*Short task*: Repeat the stretch of the material from the line containing "Task: Click View" through the end of the material, keeping each line exactly as it is and leaving the pictures out.
— Begin Records provided —
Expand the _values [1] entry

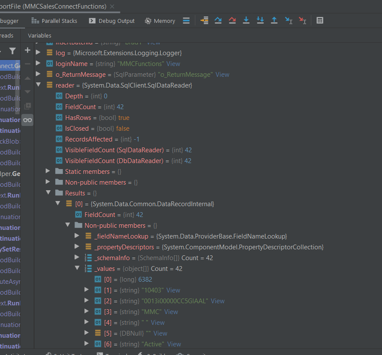tap(87, 290)
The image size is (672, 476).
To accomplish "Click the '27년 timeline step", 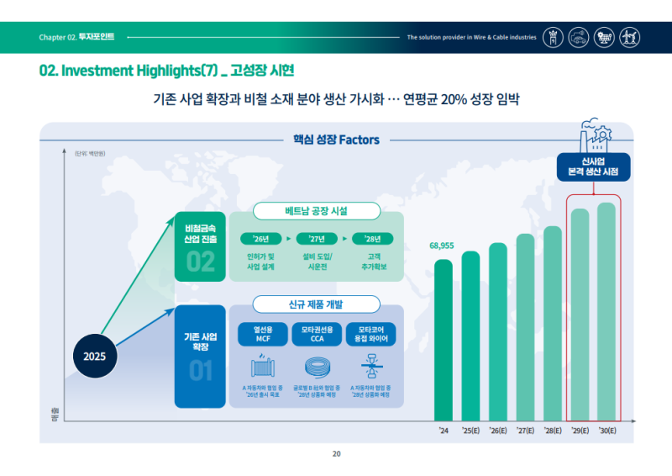I will (317, 239).
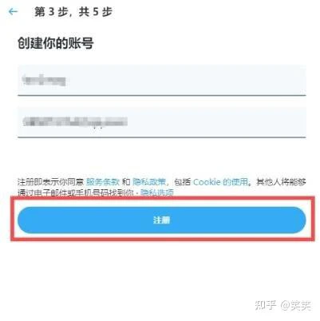Return to the previous step via back arrow
The image size is (320, 321).
click(13, 11)
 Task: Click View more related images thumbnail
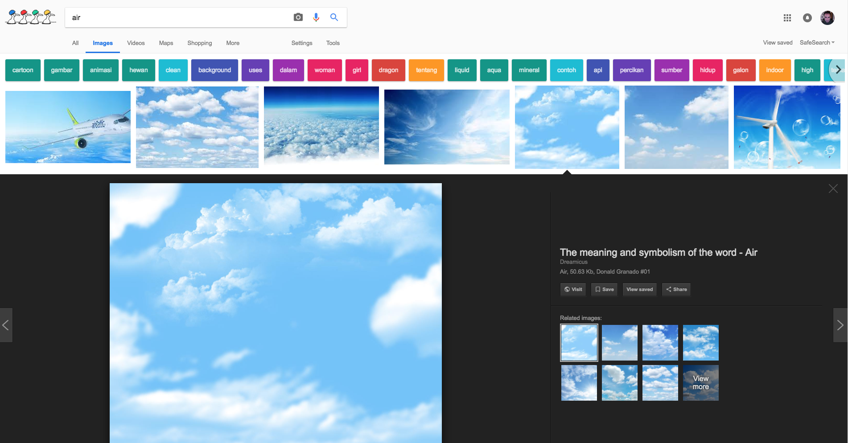point(700,383)
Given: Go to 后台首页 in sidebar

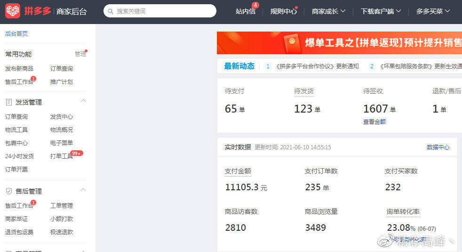Looking at the screenshot, I should (x=16, y=33).
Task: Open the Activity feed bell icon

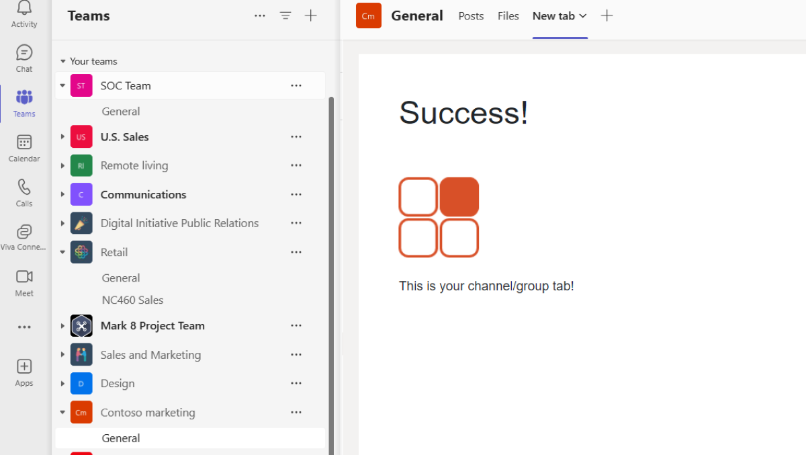Action: [x=24, y=9]
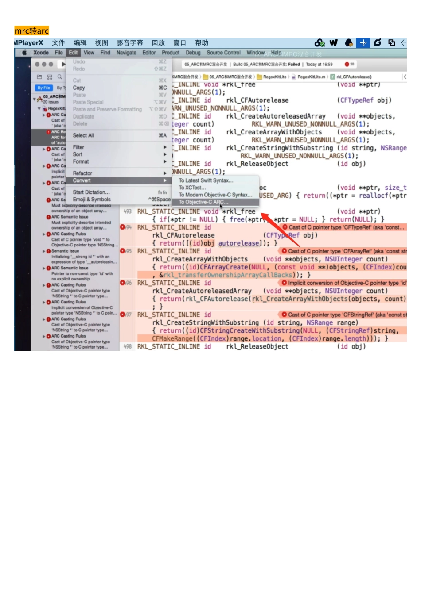Image resolution: width=421 pixels, height=595 pixels.
Task: Open the find navigator magnifier icon
Action: [60, 77]
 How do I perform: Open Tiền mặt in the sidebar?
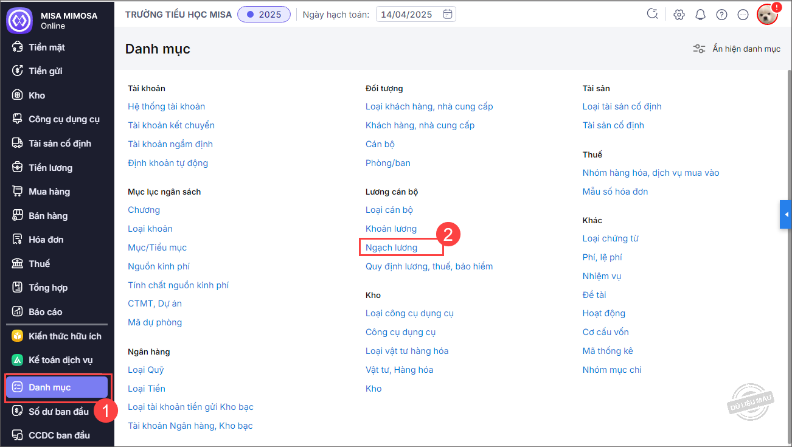point(47,47)
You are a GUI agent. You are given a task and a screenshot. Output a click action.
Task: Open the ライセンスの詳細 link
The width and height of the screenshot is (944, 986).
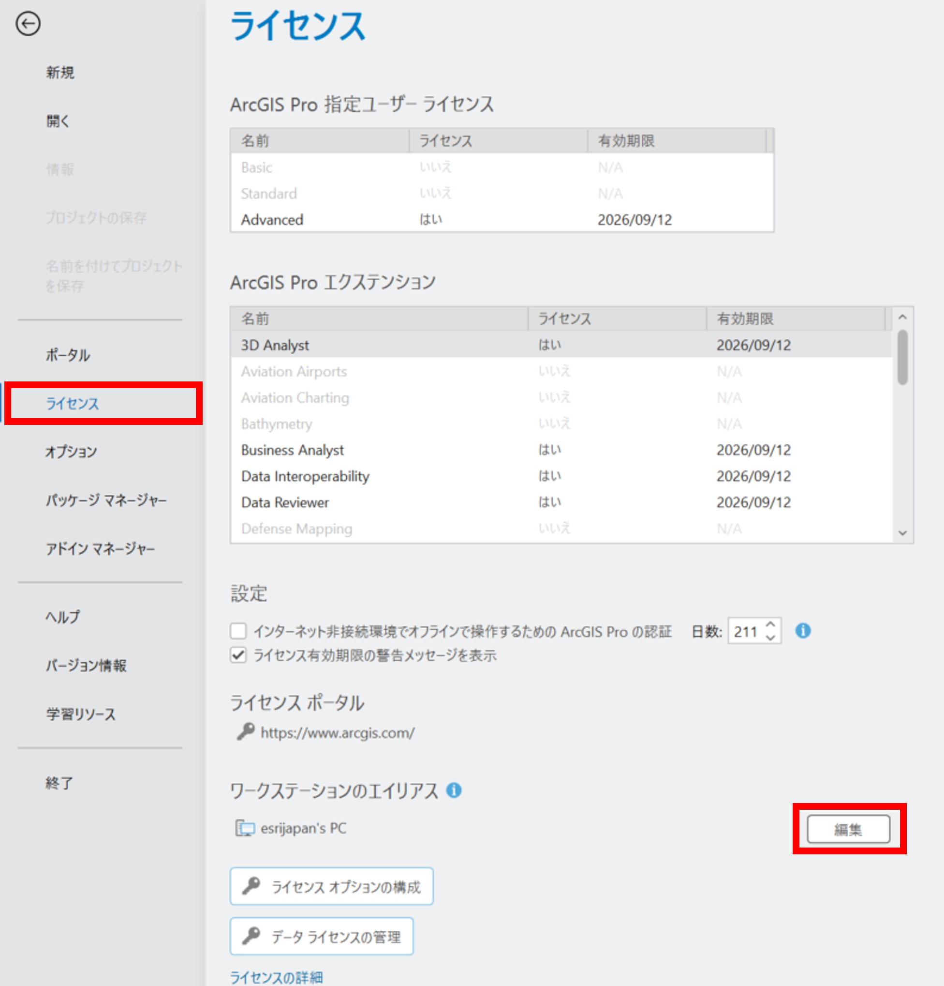point(276,977)
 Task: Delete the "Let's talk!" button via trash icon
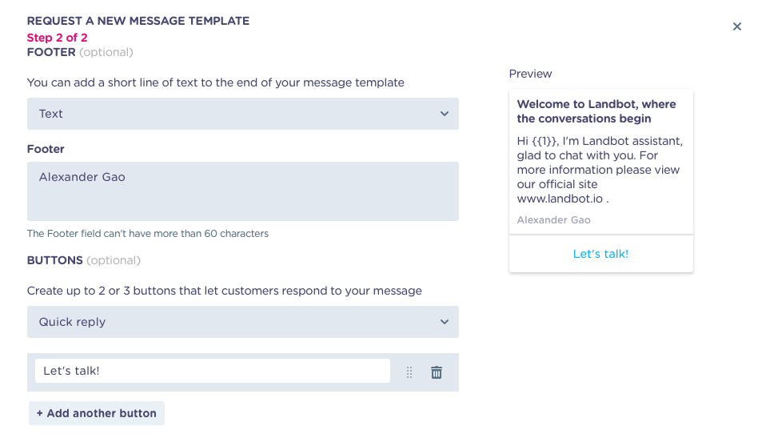pos(436,372)
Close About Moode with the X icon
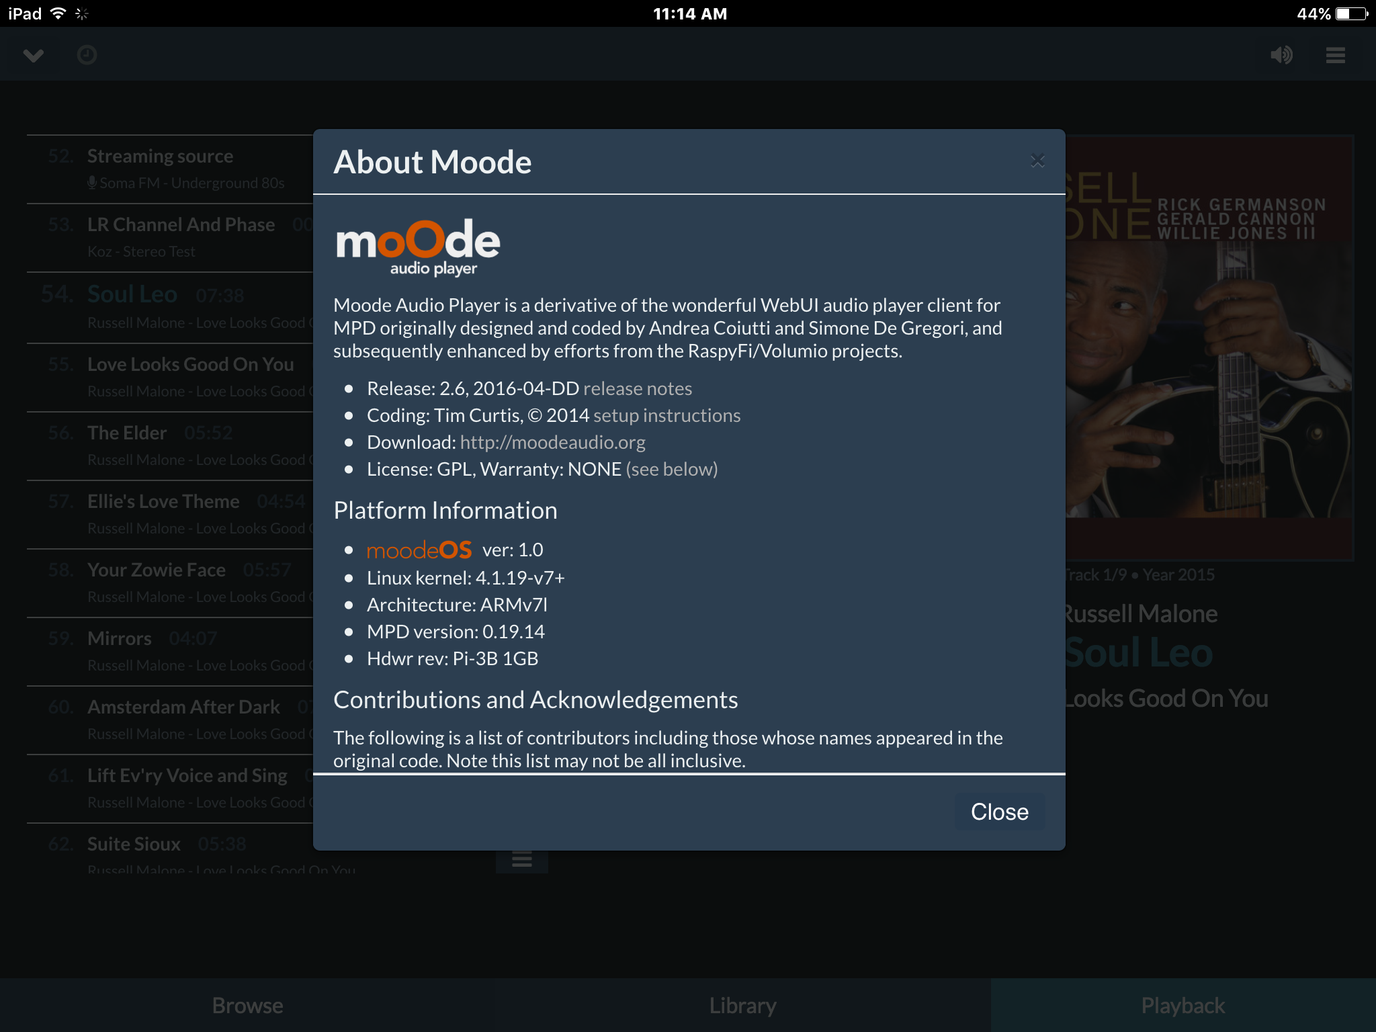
— End Records provided —
*Complete response*:
 Task: Click View more related images thumbnail
point(700,383)
Given: Go to 后台首页 in sidebar

Looking at the screenshot, I should (x=16, y=33).
Task: Open the Activity feed bell icon

Action: [x=24, y=9]
Image resolution: width=421 pixels, height=595 pixels.
Task: Open the find navigator magnifier icon
Action: [60, 77]
 How do I perform: Open Tiền mặt in the sidebar?
point(47,47)
You are a GUI agent. You are given a task and a screenshot. Output a click action.
Task: Open the ライセンスの詳細 link
The width and height of the screenshot is (944, 986).
point(276,977)
 Task: Delete the "Let's talk!" button via trash icon
pos(436,372)
Close About Moode with the X icon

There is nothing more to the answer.